[Collected data]
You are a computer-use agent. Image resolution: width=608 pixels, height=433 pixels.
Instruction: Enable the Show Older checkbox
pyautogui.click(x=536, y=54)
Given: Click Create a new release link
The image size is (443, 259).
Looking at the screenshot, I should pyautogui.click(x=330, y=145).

## Given instruction:
Present each line of the listing above as a Markdown table with the columns Row and Line, leaving out any blank lines.

## Result for this task:
| Row | Line |
|---|---|
| 1 | You are a computer-use agent. Image resolution: width=608 pixels, height=433 pixels. |
| 2 | Instruction: Enable the Show Older checkbox |
| 3 | pyautogui.click(x=536, y=54) |
| 4 | Given: Click Create a new release link |
| 5 | The image size is (443, 259). |
| 6 | Looking at the screenshot, I should pyautogui.click(x=330, y=145). |